# Free Photo Retouching



## Zeplin (Jul 29, 2010)

Hi!
My name is Philip Zeplin, and I'm a student studying Visual Communication at The Danish Design School, where I will be finishing my Bachelors Degree fall 2010, the leading design school in Denmark. Afterwards I have applied to Tokyo University of the Arts.

*To further expand my retouching portfolio, and refine a few techniques, I'm offering free photo retouching of high-quality photo's.* I am most interested in facial/model retouching in the glamor area, but depending on your photo I may be up for _retouching anything else too_.
Your photo most be high-res and in good, sharp quality though, and I reserve the right to turn down anyone. If your photo is retouched by me, you will keep all rights to your image, the only things that I demand in exchange are: that you never claim that you retouched the picture and that if asked, you state that I did, and that I can use the photo in my portfolio.

You can see previous retouches (comparison and high-res) here at flickr:
Photo Retouching - a set on Flickr

Example:






I hope some of you will be interested, and that we can work together!


----------



## oldmacman (Jul 29, 2010)

Which of these sets is the retouched image (final image)?


----------



## Zeplin (Jul 29, 2010)

With both the ones to the right is the retouched (as is with all the images in the sets). Surprised that wasn't clearly visible


----------



## oldmacman (Jul 29, 2010)

Well, yes, that is why I asked first. In this case the retouching, to me, is not an improvement on the original photo. If you are doing something else, that is fine, but I wouldn't call those two shots retouches.


----------



## Zeplin (Jul 29, 2010)

Well, quite obviously, the second picture is very strongly manipulated, and should be considered somewhat more "artistic" than simple retouching. That should also be quite obvious from simply the way the image looks. Since you state that you could also see this, I am left wondering why you asked in the first place?

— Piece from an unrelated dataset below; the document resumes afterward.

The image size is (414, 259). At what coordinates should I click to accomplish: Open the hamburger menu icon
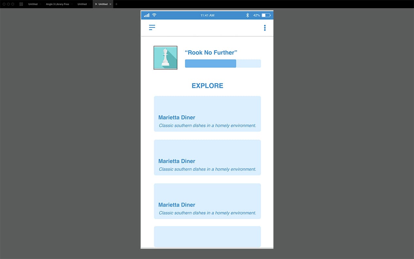click(152, 28)
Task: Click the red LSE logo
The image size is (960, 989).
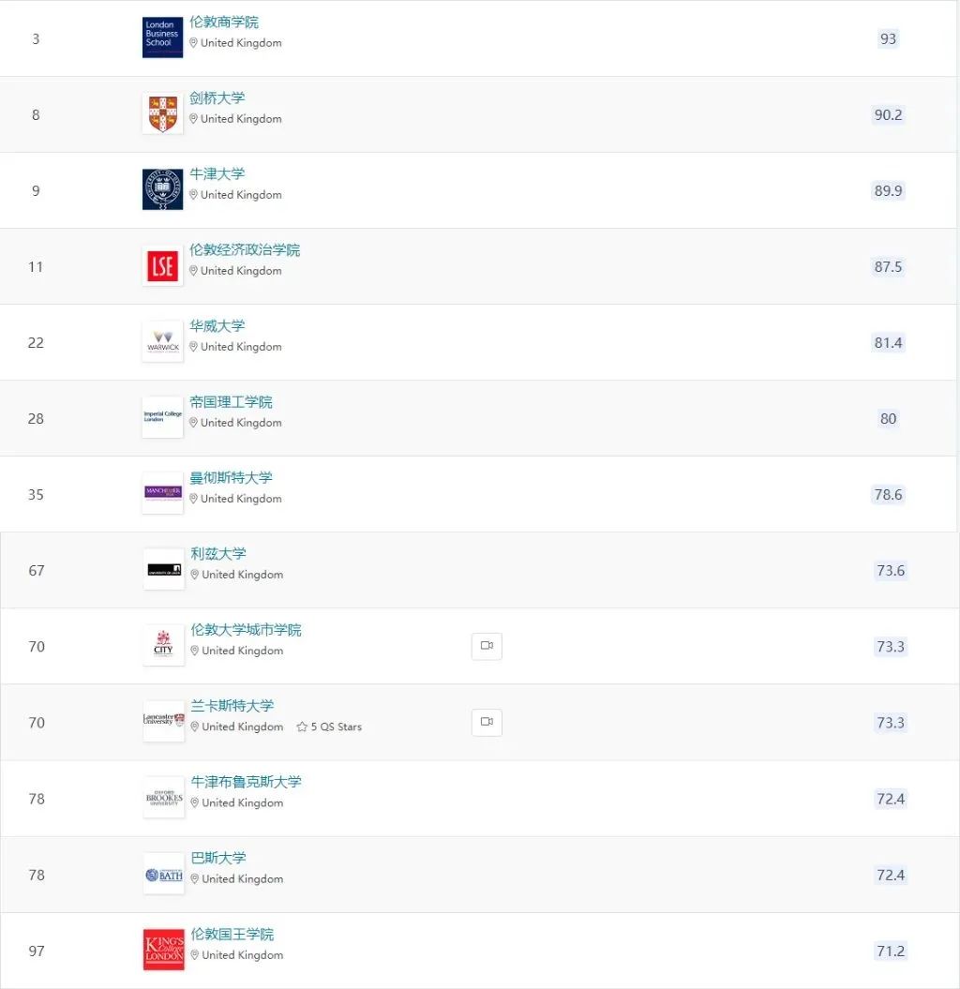Action: 162,265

On the first picture, I fail to understand you. It most certain _is_ photo retouching, in every sense of the word (if you strongly disagree, I would like to know why). Whether you prefer the original is a matter of personal taste (though if so, I would have greatly appreciated that you said _why_ you think so), which you are of course entitled to.


----------



## Steve01 (Jul 29, 2010)

Zeplin said:


> With both the ones to the right is the retouched (as is with all the images in the sets). Surprised that wasn't clearly visible


 
It _was_ clear, I think that was the point.
I don't think *oldmacman* considers them improvements over the originals.
I happen to agree.


----------



## Zeplin (Jul 29, 2010)

Steve01 said:


> Zeplin said:
> 
> 
> > With both the ones to the right is the retouched (as is with all the images in the sets). Surprised that wasn't clearly visible
> ...



It's always good to read through posts, before replying  As I said before, if it was clear, why ask? It was clearly a question regarding which was the retouched picture, and which was the original.

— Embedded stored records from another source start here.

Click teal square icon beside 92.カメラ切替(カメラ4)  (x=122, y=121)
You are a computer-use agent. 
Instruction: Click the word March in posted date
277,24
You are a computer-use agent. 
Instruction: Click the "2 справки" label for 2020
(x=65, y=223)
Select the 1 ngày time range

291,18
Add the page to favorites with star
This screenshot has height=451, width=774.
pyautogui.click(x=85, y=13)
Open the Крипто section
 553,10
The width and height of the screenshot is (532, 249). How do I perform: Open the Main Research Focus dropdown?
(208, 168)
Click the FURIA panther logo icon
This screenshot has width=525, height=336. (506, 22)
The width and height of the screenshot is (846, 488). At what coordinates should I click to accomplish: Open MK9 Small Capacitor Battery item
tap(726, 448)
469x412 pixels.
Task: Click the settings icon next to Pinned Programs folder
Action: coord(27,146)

And as I replied before, if you think it looks worse, thats a perfectly fine personal opinion to have. But if you say so, I would greatly appreciating knowing _why_ you think so. Otherwise it's not much critique, but just flaming 
And of course, I would like to know why you think the first picture specifically is so bad, and not the other ones located in the folder, when others are far more retouched and changed. As I said, if no deeper information is given than "I don't like it", then it's nothing more than being mean, and hardly anything useful for me at all (because no offense, but whether you personally like a picture or not, and only that, is not much useful to me).


----------



## oldmacman (Jul 29, 2010)

Zeplin said:


> And of course, I would like to know why you think the first picture specifically is so bad, and not the other ones located in the folder, when others are far more retouched and changed. As I said, if no deeper information is given than "I don't like it", then it's nothing more than being mean, and hardly anything useful for me at all (because no offense, but whether you personally like a picture or not, and only that, is not much useful to me).

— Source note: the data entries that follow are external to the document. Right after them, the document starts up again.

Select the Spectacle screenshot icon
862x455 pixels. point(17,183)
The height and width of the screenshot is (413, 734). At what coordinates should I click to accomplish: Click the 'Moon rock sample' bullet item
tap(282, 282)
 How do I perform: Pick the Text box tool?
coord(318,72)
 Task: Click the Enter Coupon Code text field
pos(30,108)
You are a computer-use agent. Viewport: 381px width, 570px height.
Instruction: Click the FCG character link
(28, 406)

The first picture looks to be a beautifully exposed studio shot. It has been manipulated to the point where:
- the red dress is now purple
- skin has gone from mocha to ebony
- you have reduced the number of tones in the shadows when photographers try to maximize detail.
- the blemishes on her exposed arm have not been dealt with
- bumps under the dress are distracting. That is the type of issue I would see being resolved in retouching.
- the contrast on the completed image moves the lips into the realm of Al Jolson... not a flattering image.
- the lips have overpowered the beautiful gaze. If you want to engage a viewer, it's done through the eyes. As humans we are drawn to eyes.

None of the above is meant to be mean-spirited. It is an honest, critical look at your retouching. The reason I asked the question in the first place was because you may have had some reason to push the image the way you did; perhaps it was a school assignment or a client asked for something specific. I don't like jumping to conclusions. When you confirmed that you consider this a retouch, that makes my analysis a little different.


----------



## Steve01 (Jul 29, 2010)

Zeplin said:


> It's always good to read through posts, before replying .....
> 
> .....it's not much critique, but just flaming  .....
> 
> ..... As I said, if no deeper information is given than "I don't like it", then it's nothing more than being mean, and hardly anything useful for me at all (because no offense, but whether you personally like a picture or not, and only that, is not much useful to me).


 
I did read all of the posts, there were 3 at the time.
I walked away from the computer for a while before typing my post.
By that time there were follow up messages I did not see.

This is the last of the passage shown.